Je crois donc que la règle a pour effet de conférer un pouvoir général de faire une déclaration, qu’il y ait une cause d’action ou non, et ce, à la demande de toute partie intéressée à l’objet de la déclaration.
…
Ex hypothesi, cette catégorie de causes ne serait pas visée par la procédure de la pétition de droit qui est établie pour des droits traditionnels et anciens et des “causes d’action”. En d’autres termes, une procédure en vue d’obtenir un redressement déclarâtoire n’est pas le genre d’“action” visé par la règle prescrivant une pétition de droit, lorsque l’on cherche à faire valoir un recours déclaratoire contre la Couronne.
Il existe une autre réponse, que je crois complète, à la première objection préliminaire. Dans la présente action, les appelants affirment que certaines lois, ordonnances et proclamations des gouverneurs Douglas et Seymour et du Conseil de la colonie de la Colombie-Britannique étaient ultra vires. Cette question a été énoncée clairement dans la déclaration et dans la réponse. Cette Cour a décidé, dans l’arrêt British Columbia Power Corporation, Limited c. British Columbia Electric Co. Ltd.[52], que le défaut d’obtenir une autorisation en vertu du Crown Procedure Act de la Colombie-Britannique n’était pas un vice fatal au droit d’intenter une action. Le Juge en chef Kerwin a dit ce qui suit:
[Page 422]
[TRADUCTION] Dans un système fédéral, lorsque le pouvoir législatif est partagé, comme le sont également les prérogatives de la Couronne, entre le Dominion et les provinces, j’estime que la Couronne, du chef du Canada ou du chef d’une province, ne peut pas revendiquer une immunité particulière fondée sur un intérêt dans une certaine propriété, lorsque l’intérêt même qu’elle détient dépend complètement et uniquement de la validité d’une loi qu’elle a elle-même adoptée, s’il existe un doute raisonnable au sujet de la question de savoir si pareille loi est constitutionnelle. En l’autorisant à invoquer cette immunité, on se trouverait à lui permettre, par la revendication de droits en vertu d’une loi inconstitutionnelle, d’obtenir les mêmes résultats que si cette loi était valide.
La validité des actes des gouverneurs Douglas et Seymour et du Conseil de Sa colonie de la Colombie-Britannique est une question vitale sur laquelle il faut statuer dans le présent appel et la province ne peut pas être autorisée à empêcher les Nishgas de demander aux tribunaux de se prononcer sur cette question.

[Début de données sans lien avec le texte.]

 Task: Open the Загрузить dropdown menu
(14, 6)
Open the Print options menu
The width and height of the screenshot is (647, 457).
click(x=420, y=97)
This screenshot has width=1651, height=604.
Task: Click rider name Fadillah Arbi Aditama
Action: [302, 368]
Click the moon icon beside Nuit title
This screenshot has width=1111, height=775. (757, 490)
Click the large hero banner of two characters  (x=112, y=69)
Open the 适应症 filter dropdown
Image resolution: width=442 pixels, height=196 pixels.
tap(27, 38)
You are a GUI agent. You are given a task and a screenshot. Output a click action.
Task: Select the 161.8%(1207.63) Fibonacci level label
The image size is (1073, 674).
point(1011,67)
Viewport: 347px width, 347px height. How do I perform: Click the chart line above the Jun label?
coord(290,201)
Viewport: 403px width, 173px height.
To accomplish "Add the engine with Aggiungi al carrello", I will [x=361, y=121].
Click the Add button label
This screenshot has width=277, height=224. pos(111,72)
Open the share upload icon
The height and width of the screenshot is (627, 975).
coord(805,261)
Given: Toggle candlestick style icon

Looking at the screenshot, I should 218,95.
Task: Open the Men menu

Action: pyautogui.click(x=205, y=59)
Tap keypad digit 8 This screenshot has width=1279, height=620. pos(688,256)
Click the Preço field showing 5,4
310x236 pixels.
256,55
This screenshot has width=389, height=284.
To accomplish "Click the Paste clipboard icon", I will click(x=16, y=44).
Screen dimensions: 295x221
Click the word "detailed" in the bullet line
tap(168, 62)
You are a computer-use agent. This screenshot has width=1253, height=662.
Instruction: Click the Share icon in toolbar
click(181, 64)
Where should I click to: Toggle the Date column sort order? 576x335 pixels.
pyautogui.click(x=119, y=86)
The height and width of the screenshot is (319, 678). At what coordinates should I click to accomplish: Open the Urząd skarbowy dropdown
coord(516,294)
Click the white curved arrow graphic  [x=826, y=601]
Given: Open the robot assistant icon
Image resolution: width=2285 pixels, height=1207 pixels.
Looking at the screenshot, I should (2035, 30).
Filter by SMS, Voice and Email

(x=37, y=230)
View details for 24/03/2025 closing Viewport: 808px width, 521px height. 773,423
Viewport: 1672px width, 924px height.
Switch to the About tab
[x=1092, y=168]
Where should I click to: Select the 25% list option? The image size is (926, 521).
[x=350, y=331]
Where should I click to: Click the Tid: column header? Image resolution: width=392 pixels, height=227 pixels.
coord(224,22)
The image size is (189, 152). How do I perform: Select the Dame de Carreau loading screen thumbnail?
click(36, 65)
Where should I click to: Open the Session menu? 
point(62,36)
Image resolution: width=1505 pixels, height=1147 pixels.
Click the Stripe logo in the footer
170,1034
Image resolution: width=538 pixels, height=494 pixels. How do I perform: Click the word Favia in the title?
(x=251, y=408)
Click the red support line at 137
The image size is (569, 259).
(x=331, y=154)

Par conséquent, je suis d’avis d’accueillir l’appel avec dépens eh toutes les cours et de déclarer que le droit des appelants à la possession des terres délimitées dans la pièce 2, sous réserve des exceptions dont il est ci-dessus fait mention, et leur droit de jouir des fruits du sol des forêts et des rivières et cours d’eau, dans les limites desdites terres, n’ont pas été éteints par Sa province de Colombie-Britannique ou par son prédécesseur, la colonie de la Colombie-Britannique, ou par les gouverneurs de cette colonie.
LE JUGE PIGEON — Il s’agit d’un pourvoi porté à la suite d’une autorisation spéciale de cette Cour contre un arrêt de la Cour d’appel de la Colombie-Britannique confirmant le jugement de M. le Juge Gould, de la Cour suprême de la Colombie-Britannique, qui a rejeté Faction intentée devant cette dernière Cour en vue d’obtenir [TRADUCTION] «une déclaration suivant laquelle le titre aborigène, autrement dit titre indien, que les demandeurs détiennent sur leur ancien territoire tribal ci-dessus décrit, n’a jamais été juridiquement éteint».
[Page 423]
Dans ses motifs de jugement, après avoir passé les faits en revue et s’être reporté à l’arrêt St. Catherine’s, M. le Juge Gould a dit ce qui suit:
[TRADUCTION] En la présente espèce, la souveraineté sur les terres délimitées découle de l’exploration de terres inconnues (voir arrêt Johnson v. McIntosh, précité); il n’y a jamais eu de reconnaissance d’aucun droit aborigène et les marchés ayant spécifiquement trait au territoire vont tellement à l’encontre d’aucun droit indien qu’ils constituent eux-mêmes une dénégation de tout titre indien ou aborigène. Étant donné que la Couronne avait un droit absolu d’extinction, si tant est que quelque chose restait à éteindre, la dénégation équivaut à la même chose, sans qu’il soit reconnu qu’un titre indien ou aborigène ait déjà existé. Rien ne fait supposer que quelque ancien droit, ayant pu exister avant 1871 et ayant pu être éteint, a été ranimé par l’entrée de la Colombie-Britannique dans la Confédération et son assujettissement à l’«acte de l’Amérique du Nord britannique, 1867».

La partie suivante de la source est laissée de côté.